I’m happy to go into excruciating detail and spend as much time as needed. And sometimes they just want to know, let’s just get the ball rolling, and move on to the next step. And they didn’t want to hear it. And when I say I knew so very little, I see a patient episodically. Meaning, they’re diagnosed. I meet with them in the office, maybe meet with them one more time before surgery. I see them that morning of surgery operates, see them a week later postoperatively. And then I may not see them for six months to a year. And then what happened or what’s going on? And the challenge is not only that the patient goes through or that I went through but that my wife, my children, my extended family, it affects everybody.

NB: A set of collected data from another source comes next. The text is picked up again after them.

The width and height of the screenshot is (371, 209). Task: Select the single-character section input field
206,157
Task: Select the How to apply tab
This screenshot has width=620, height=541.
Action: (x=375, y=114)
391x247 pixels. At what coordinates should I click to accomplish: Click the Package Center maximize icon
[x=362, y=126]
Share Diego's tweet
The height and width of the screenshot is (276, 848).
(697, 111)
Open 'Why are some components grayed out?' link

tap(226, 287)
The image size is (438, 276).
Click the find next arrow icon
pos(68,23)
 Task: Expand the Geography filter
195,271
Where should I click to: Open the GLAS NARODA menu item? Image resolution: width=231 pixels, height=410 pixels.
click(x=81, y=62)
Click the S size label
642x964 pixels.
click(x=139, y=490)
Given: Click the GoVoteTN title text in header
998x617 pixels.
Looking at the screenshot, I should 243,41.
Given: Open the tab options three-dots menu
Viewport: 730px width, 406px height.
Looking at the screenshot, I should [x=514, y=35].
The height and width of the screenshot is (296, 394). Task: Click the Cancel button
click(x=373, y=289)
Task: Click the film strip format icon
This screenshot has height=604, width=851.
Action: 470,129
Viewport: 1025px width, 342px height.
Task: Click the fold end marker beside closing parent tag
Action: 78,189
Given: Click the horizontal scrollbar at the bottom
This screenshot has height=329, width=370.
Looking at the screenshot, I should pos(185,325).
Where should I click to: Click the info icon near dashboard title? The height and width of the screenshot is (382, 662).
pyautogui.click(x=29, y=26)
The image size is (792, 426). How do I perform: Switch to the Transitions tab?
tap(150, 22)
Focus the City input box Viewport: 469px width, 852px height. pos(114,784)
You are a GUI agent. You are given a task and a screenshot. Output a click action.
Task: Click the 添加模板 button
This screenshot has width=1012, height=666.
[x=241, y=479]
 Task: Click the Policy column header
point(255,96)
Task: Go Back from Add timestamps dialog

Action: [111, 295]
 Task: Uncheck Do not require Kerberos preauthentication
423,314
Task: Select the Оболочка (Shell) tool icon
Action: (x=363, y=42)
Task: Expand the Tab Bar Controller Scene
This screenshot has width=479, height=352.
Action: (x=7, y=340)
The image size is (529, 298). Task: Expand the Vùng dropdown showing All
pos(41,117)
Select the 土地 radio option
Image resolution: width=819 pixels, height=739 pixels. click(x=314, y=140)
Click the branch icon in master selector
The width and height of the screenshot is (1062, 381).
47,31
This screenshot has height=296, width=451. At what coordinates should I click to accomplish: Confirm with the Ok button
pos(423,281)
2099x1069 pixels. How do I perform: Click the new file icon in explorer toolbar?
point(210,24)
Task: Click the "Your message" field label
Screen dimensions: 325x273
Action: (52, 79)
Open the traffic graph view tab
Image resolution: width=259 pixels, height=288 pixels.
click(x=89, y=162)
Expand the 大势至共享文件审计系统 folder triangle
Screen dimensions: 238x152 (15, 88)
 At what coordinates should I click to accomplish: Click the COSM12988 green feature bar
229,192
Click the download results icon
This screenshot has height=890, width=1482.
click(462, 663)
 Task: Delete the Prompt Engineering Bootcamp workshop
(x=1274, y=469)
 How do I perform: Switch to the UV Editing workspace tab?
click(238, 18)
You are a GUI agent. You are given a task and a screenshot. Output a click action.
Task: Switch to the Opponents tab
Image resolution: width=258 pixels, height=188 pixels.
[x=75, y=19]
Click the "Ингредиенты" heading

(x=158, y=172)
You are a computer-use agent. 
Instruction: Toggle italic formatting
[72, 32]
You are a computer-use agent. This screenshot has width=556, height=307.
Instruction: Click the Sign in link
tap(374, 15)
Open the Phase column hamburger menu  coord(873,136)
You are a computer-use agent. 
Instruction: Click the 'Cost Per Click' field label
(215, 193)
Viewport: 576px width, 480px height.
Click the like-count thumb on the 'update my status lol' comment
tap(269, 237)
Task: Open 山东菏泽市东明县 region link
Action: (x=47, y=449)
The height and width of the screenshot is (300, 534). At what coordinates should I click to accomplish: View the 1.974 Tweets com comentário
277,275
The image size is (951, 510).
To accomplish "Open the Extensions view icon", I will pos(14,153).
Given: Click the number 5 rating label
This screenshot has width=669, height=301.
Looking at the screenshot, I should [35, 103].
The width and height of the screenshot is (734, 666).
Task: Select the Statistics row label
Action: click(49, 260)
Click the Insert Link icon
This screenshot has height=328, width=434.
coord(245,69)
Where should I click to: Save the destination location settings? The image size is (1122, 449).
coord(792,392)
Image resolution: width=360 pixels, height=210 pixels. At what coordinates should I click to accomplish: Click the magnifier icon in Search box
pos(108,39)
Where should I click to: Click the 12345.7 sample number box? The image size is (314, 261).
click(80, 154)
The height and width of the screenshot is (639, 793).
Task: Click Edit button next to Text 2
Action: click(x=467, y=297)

Every part of your life revolves around this diagnosis and the treatment and you almost forget that those things are happening while our patients are going through this. And then it really never ends: meaning, you’re done with the surgery, chemo, radiation, and then there’s always the follow-up and surveillance. And I’ve written a little bit about that is, especially in the era of COVID is, it’s somehow when I’m in my doctor’s hat, seeing patients operating in clinic doing research and I’m in the hospital in the midst of COVID, I’ve become used to it. We have protocols and systems and safety in place, but then when I come in for my own tests and exams, I had become completely used to that my wife and often my children would come in for my testing or for my chemotherapy or obviously during my surgery and things like that.

But we’re now often not allowing visitors to come in. Appropriately, so for safety concerns. But that fear and anxiety and not that crutch to lean on. It’s like you look around the exam rooms and people are alone and it’s frightening. And to me it’s horrible that many have to go through. And hopefully, as vaccines and the strategies around COVID get better, that people, family, friends, significant others can come back and be a part of that, every piece of that journey that they can be and not have to deal with those alone. So, that’s good.

Chris Riback: And how are you feeling now?

Dr. Mehra Golshan: Fortunately, I’m back. I operate, see patients, and every time I walk in now, I pause, and I say, “Don’t just go in thinking you know what the next step is.” I may know operatively what the next step is going to be and what plan I should be offering, but before I go and start telling them that, I really listen to them and in terms of what their goal is in all this and then help them navigate those next steps.

Chris Riback: Dr. Golshan, thank you. I should ask you just very quickly, your relationship with BCRF. Is there a way to characterize what role BCRF plays in your research?

Dr. Mehra Golshan: Yes. For sure there’s no way that the work that not only I’ve done, but others have been doing could have gotten to the point that it has without BCRF’s support and funding and whether it’s the Lauder family or Dr. Larry Norton or Dr. Judy Garber. These people that are in leadership positions in BCRF and the way they approach the disease and the cure, is exactly what this world needs and there’s no way that I would have been able to accomplish what I have without their support. And every dollar counts. It’s that critical to us. And with a lot of the things that have been cut because of COVID and the difficulty in obtaining dollars through the National Institutes of Health and other governmental organizations, everything that BCRF does keeps me working one more day. And now I know personally how important it is for us to find the cure and to do better in the work that we’re doing. And I’ll do it for as long as I’m allowed to.

Chris Riback: Well wonderful. And I know you will take this only in the best way. We hope that the effort only leads to your not working anymore and spending your time on those slopes.

Dr. Mehra Golshan: I want to go play tennis or do something else with [inaudible].

Chris Riback: Sounds terrific. Dr. Golshan, thank you so much for your time. And obviously, the work that you do with patients every day.

Dr. Mehra Golshan: Thank you. Have a great afternoon.